One minute you are down, the next minute you are up. Some days have been happier while on other occasions you are just bummed out. Have your mood swings been very infrequent and at the same time very severe? Do they make you feel like as if you are on a roller-coaster ride?
What you might subsequently ask is whether these changes are normal? Well, perhaps, it’s okay to not feel the same for long and experience changes but the bigger problem arises when the mood swings start affecting the daily intricacies of your life. If that has been the case, then there is all the more reason to be worried about.
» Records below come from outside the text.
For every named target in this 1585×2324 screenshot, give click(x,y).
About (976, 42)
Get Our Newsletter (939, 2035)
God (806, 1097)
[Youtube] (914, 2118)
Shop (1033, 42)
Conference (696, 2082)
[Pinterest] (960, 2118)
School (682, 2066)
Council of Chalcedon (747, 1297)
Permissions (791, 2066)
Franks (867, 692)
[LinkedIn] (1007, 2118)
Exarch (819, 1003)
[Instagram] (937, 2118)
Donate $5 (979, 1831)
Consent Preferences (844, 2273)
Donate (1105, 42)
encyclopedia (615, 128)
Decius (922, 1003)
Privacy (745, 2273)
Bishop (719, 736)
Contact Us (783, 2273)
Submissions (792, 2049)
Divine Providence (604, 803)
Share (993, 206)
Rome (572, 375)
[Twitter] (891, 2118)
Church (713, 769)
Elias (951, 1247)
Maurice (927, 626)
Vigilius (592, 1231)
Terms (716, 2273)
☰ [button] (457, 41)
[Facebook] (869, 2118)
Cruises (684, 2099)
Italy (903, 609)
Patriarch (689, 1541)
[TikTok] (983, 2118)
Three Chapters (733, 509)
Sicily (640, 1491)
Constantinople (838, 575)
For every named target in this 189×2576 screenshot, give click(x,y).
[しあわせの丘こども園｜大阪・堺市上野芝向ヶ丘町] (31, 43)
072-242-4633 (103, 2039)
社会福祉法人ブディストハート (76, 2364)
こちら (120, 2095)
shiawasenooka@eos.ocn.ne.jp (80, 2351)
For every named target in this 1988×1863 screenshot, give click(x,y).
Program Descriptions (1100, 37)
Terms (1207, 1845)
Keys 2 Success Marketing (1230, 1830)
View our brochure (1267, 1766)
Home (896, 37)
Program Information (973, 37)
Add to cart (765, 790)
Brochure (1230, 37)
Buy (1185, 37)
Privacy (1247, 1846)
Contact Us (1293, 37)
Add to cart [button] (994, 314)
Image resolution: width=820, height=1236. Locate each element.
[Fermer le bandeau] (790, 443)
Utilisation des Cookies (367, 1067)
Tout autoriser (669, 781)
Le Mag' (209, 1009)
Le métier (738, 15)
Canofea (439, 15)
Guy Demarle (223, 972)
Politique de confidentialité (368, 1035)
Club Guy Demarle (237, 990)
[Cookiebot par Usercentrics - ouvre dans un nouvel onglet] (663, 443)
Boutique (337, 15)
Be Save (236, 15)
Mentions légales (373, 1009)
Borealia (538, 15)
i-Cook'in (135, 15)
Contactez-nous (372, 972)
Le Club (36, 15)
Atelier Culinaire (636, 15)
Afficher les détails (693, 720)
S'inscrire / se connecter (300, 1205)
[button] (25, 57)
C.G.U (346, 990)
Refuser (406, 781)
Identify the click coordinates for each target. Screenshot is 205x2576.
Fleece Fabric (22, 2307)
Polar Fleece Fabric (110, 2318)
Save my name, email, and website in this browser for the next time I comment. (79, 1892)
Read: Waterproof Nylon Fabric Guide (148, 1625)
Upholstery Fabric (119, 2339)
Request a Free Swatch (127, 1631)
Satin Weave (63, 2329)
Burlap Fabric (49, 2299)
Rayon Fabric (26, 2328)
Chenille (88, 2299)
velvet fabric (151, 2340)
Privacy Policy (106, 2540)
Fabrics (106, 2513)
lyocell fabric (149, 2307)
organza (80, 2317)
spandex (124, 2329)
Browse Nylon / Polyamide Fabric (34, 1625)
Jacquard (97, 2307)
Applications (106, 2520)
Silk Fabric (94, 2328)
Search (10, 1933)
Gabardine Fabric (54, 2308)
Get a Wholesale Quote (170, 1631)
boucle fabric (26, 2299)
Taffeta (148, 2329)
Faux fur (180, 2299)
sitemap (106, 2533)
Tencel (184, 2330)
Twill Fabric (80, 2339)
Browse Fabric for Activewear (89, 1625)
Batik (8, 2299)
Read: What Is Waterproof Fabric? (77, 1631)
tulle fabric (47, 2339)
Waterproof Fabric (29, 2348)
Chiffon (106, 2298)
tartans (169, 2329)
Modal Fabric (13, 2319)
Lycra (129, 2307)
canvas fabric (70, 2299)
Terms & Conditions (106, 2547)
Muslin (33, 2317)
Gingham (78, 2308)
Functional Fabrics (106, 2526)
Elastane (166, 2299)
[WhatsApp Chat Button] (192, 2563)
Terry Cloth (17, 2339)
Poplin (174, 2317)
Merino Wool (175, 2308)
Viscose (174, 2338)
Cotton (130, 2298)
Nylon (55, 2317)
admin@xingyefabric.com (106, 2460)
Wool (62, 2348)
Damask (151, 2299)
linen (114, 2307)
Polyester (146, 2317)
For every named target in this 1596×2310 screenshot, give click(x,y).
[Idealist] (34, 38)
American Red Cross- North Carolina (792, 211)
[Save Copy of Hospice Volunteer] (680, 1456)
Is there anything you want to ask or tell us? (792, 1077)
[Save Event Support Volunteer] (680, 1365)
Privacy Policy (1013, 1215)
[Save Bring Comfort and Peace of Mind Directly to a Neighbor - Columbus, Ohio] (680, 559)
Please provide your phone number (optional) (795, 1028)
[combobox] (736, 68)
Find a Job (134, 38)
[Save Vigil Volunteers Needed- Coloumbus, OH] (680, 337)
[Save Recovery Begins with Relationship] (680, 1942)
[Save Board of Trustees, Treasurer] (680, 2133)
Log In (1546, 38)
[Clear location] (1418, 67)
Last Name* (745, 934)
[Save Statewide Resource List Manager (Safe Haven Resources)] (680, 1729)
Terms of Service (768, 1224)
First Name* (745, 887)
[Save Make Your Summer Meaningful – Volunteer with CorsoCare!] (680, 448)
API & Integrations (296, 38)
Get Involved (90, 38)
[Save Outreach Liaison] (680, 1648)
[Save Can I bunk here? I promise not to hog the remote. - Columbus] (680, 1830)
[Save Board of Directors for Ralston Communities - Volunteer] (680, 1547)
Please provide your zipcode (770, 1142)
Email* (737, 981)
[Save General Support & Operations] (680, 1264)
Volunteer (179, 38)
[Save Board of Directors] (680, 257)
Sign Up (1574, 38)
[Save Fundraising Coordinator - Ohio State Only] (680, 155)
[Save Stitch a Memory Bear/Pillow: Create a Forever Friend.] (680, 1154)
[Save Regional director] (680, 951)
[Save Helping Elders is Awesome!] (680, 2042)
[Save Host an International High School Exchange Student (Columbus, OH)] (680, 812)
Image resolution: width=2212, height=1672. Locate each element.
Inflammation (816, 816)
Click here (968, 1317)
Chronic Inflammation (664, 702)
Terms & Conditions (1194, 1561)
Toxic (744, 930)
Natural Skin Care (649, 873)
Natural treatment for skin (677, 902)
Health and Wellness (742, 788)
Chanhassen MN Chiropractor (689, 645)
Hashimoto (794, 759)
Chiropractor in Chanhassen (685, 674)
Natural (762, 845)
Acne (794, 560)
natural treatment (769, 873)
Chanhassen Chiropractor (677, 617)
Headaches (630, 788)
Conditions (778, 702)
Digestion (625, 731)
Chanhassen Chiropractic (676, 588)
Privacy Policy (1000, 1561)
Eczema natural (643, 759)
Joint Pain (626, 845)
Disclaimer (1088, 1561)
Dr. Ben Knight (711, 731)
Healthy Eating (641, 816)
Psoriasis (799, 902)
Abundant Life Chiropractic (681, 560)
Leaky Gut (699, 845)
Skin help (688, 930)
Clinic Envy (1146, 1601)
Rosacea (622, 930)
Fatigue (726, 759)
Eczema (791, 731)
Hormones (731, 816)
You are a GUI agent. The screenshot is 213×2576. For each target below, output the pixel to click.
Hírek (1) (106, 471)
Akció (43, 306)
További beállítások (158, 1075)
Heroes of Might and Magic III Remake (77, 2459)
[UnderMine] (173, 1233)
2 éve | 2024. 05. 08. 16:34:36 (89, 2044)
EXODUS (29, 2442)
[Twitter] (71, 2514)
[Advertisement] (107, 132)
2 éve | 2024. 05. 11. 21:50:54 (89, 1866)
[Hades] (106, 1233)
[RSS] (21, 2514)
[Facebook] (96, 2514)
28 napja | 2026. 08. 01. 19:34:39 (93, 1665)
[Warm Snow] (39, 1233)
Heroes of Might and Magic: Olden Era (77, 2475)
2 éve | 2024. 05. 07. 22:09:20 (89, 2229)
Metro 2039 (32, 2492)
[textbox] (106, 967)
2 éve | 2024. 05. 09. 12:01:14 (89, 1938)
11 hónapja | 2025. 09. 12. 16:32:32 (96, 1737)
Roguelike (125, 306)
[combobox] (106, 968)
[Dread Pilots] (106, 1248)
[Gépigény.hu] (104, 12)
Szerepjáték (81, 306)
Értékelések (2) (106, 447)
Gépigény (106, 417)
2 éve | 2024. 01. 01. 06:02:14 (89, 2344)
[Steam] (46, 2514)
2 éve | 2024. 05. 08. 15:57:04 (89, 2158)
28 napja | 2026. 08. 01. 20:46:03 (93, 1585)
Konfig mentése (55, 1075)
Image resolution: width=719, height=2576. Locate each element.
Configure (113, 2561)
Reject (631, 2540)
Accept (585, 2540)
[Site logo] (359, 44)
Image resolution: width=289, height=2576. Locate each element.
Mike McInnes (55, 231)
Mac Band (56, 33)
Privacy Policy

Although it should be clear enough that sometimes your body varied rhythmic pattern may cause you to experience frequent disruptions in the mood. Simply put, say you are hungry, you are likely to be frustrated with yourself. Compared to say when your body seems satisfied with a hearty meal you just took.
However, in other situations, extreme forms of mood swings may underlie some serious mental illness. Which really means that it can signify a mental disorder you may have that requires professional attention.
Having said that let us look into conditions which can lead to a rollercoaster of emotions.
Commonly people with bipolar disorder will tend to experience the severe type of emotional disruption. The only possible distinction is that the certain phase may last longer than a usual mood swing. For example, a prolonged phase of depression may soon be followed by a lengthy period of elevated happiness.
It is not easy to identify when someone has bipolar disorder. That also explains why most cases remain undiagnosed. But there are a few simple ways you can understand the condition.
Let us assume you have a house party a month from now on. It’s normal to be excited about the occasion and be happy about it. However, for a bipolar patient, this will mean spending several days exhibiting their excitement to the extent where it can be destructive. For example, racing around, talking excessively etc. For medical scientists, this phase is called the manic phase.
On the other hand, say you have a job interview scheduled next week. Such circumstances can also trigger symptoms of bipolar disorder. A patient is likely to feel extremely jittery, demotivated and anxious. Such a situation is known as the depressive phase.
Attention Deficit Hyperactive Disorder (ADHD)
Mood swings are also a common symptom of people with ADHD. In normal circumstances, this mental disorder will make you hyperactive. Additionally, patients who have the condition will tend to feel a lot restless and impatient. While at the same time it can lead you to become frustrated with yourself which impedes your focus on daily activities.
Borderline Personality Disorder (BPD)
Borderline Personality Disorder (BPD) shares a lot common with Bipolar Disorder. However, there are some noticeable differences between the two. BPD is more of a personality disorder that can lead you to have an inappropriate or severe form of emotional reactions (or mood swings). Patients with BPD will have unstable relationships and will often make impulsive decisions with respect to anything.
One way to notice if someone has the condition is then again to look for intense shifting of moods. That may happen infrequently but one phase does not last long as with the case with bipolar. As a consequence, patients with BPD do not deal really well with stress.